Harness Engineering for AI Agents · Verification & Failure Modes

Why External Verification

10 min read
By the end of this reading you will be able to:
  • Identify three categories of model self-report that cannot be trusted and explain the harness-side check that replaces each
  • Explain why model-generated evaluation of model-generated output is unreliable and how external evaluation breaks the circularity
  • Implement a harness-side count check that verifies enumerated output meets its count constraint without relying on the model's self-report

The Trust Problem

The second harness engineering design principle is: verify externally at every stage boundary. This principle exists because language models are confidently wrong in ways that are invisible without external checking.

Three specific failure patterns make this concrete:

File existence. The model says: "I have saved the output to ~/Desktop/output.md." Check with os.path.exists(). In early harness runs, the model wrote output to a path it hallucinated rather than the path specified in the task. The model reported success. The file did not exist. Without the check, the run logged as PASS on a non-existent output.

Token counts. The model says: "The output is approximately 500 tokens." Read the total_tokens field from the response's usage metadata. Models systematically underestimate their own token consumption by 30–50% — not from deception but from imprecision in self-estimation. Token accounting based on model self-report produces systematically wrong cost calculations.

Item counts. The model says: "Here are the top 5 context engineering techniques" and then produces 4, or 6, or 3. It is not lying — it lost count. The harness counts the actual items in the output using Python:

def count_top_level_items(markdown: str) -> int:
    # Count ## headings as items in enumerated output
    return len([line for line in markdown.split('\n')
                if line.startswith('## ')])

def count_check(output: str, expected_count: int) -> bool:
    actual = count_top_level_items(output)
    return actual == expected_count

If the count is wrong, the harness requests a revision — before the output ever reaches the Wiggum evaluator.

Categories of Untrusted Self-Report

The failure patterns above belong to three general categories:

Category Model claim External check
Behavioral "I wrote the file" os.path.exists(path)
Quantitative "The output has N items / K tokens" Python count / response.usage
Qualitative "This output is high quality" Independent evaluator model

The third category — qualitative self-assessment — is the hardest to handle with a Python check. This is where the Wiggum loop comes in: a different model evaluates the output against explicit criteria.

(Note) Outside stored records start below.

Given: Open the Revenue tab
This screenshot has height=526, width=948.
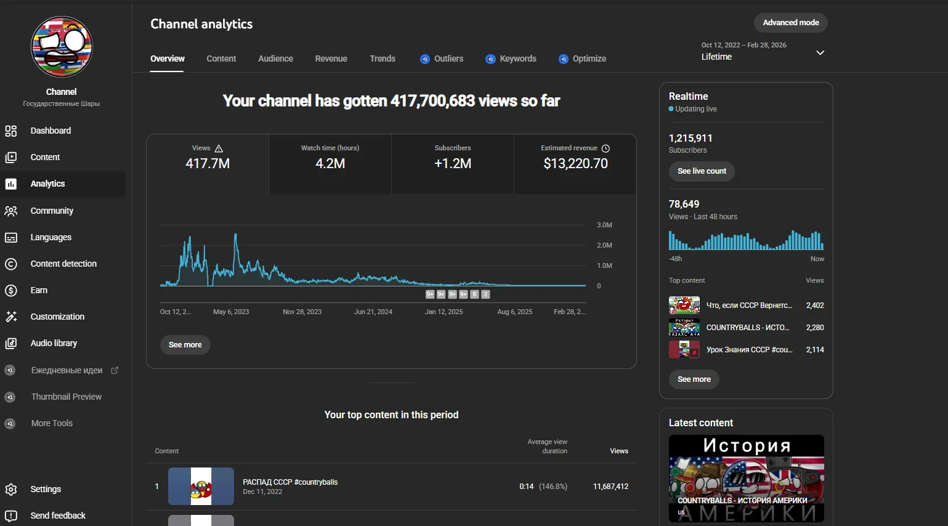Looking at the screenshot, I should click(x=331, y=59).
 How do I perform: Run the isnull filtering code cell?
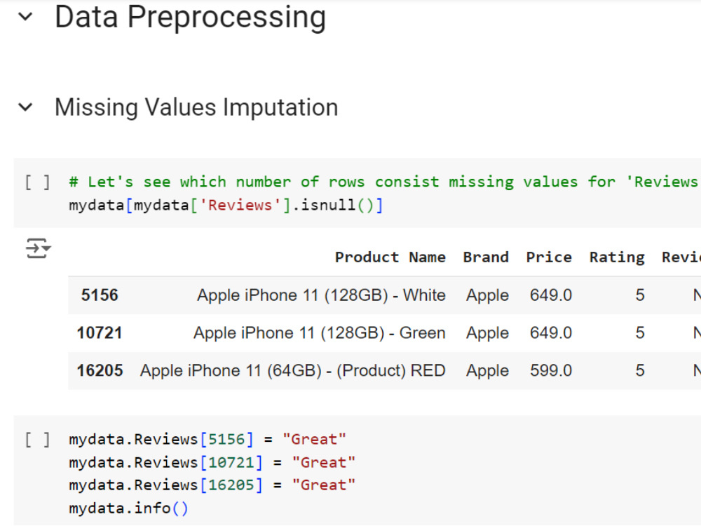point(39,182)
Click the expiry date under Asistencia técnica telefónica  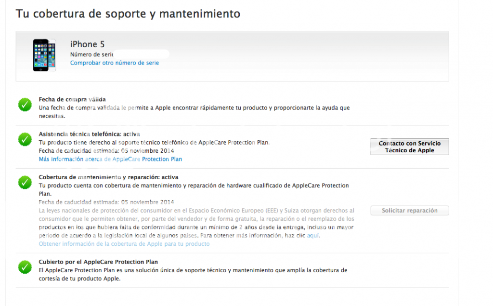[x=106, y=150]
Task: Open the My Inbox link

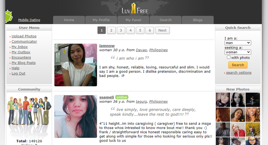Action: click(19, 47)
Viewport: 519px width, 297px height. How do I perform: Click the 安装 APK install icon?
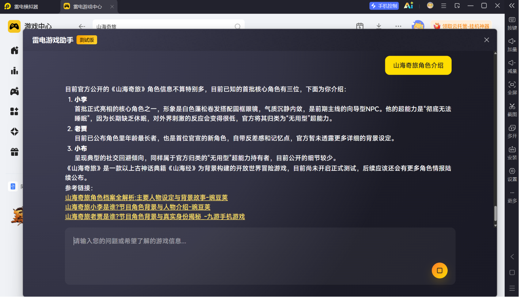512,153
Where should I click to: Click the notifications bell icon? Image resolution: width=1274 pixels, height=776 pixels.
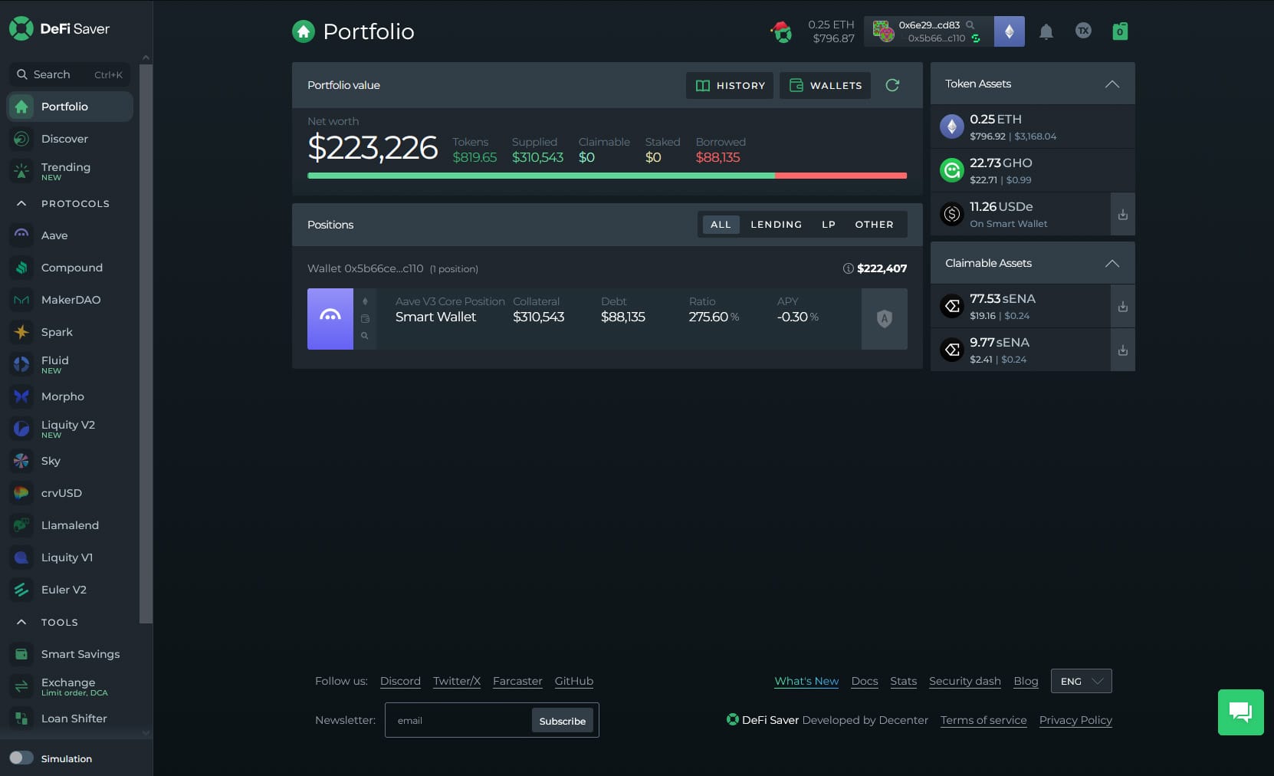point(1046,31)
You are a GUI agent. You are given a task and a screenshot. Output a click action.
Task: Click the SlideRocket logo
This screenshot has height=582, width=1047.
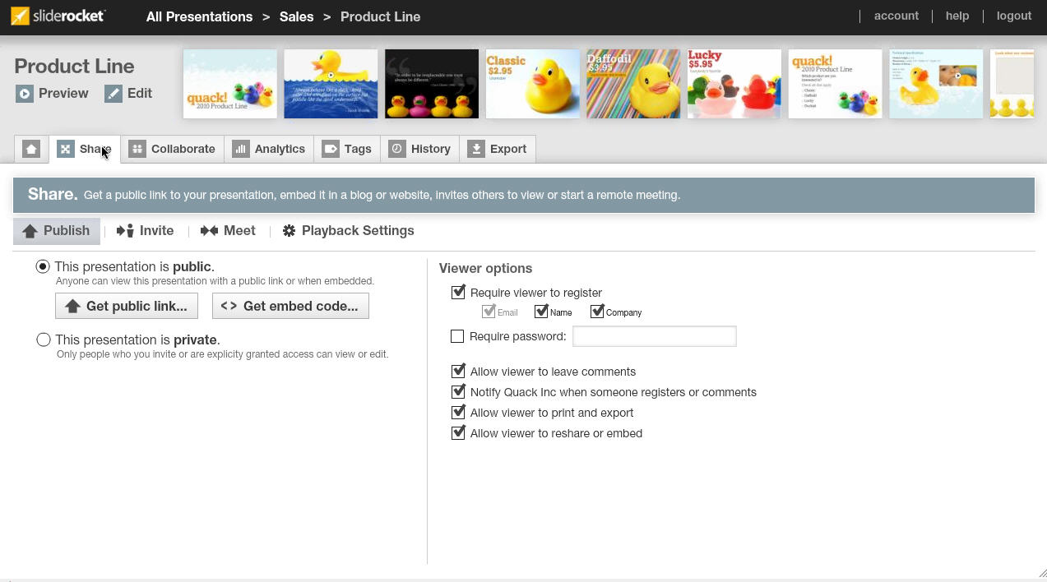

Why Qualitative Self-Evaluation Fails

A model evaluating its own output reproduces the same systematic tendencies it used to produce it:

  • If the model tends to overuse hedging language, it will score hedging language positively
  • If the model was trained on data that rewards confident-sounding claims, it will score confidence positively even when specificity is lacking
  • If the model produces placeholder implementations ("here you would call your API"), it will score those placeholders as meeting the depth criterion because it does not perceive the gap between a placeholder and actual implementation

This is not a failure of intelligence — it is a structural property of the same weights producing both output and evaluation. External evaluation with a different model (different weights, different training) breaks this circularity.

Experiment 3 quantified the effect: upgrading the evaluator from glm4:9b to Qwen3-Coder:30b (a model from a different family, 3x larger) improved mean composite score by ~1.2 points — not because the producer changed, but because the evaluator caught failures the smaller model missed.

The Count Check in Practice

def synthesize_with_count_check(task, context, plan, producer_model):
    output = call_producer(task, context, plan)

    if plan.task_type == "enumerated" and plan.count_constraint:
        actual = count_top_level_items(output)
        expected = plan.count_constraint

        if actual != expected:
            log(f"[count check] expected {expected}, got {actual} — retrying")
            retry_prompt = (
                f"Your output has {actual} items. The task requires exactly {expected}. "
                f"Please revise to have exactly {expected} top-level sections."
            )
            output = call_producer(task + "\n\n" + retry_prompt, context, plan)

    return output

The retry is a single attempt, not a loop — if the second attempt also gets the count wrong, it proceeds to Wiggum which will flag it as a completeness failure. The count check eliminates the most obvious structural errors before expensive evaluation.

Checking Behavioral Claims

def verify_output_written(output_path: str, min_size_bytes: int = 100) -> bool:
    if not os.path.exists(output_path):
        log(f"[verify] file not found: {output_path}")
        return False
    size = os.path.getsize(output_path)
    if size < min_size_bytes:
        log(f"[verify] file too small: {size} bytes")
        return False
    return True

File existence and minimum size are checked after every synthesis stage that is supposed to produce a file. A file smaller than 100 bytes is almost certainly empty or a stub — caught and flagged before the run logs as PASS.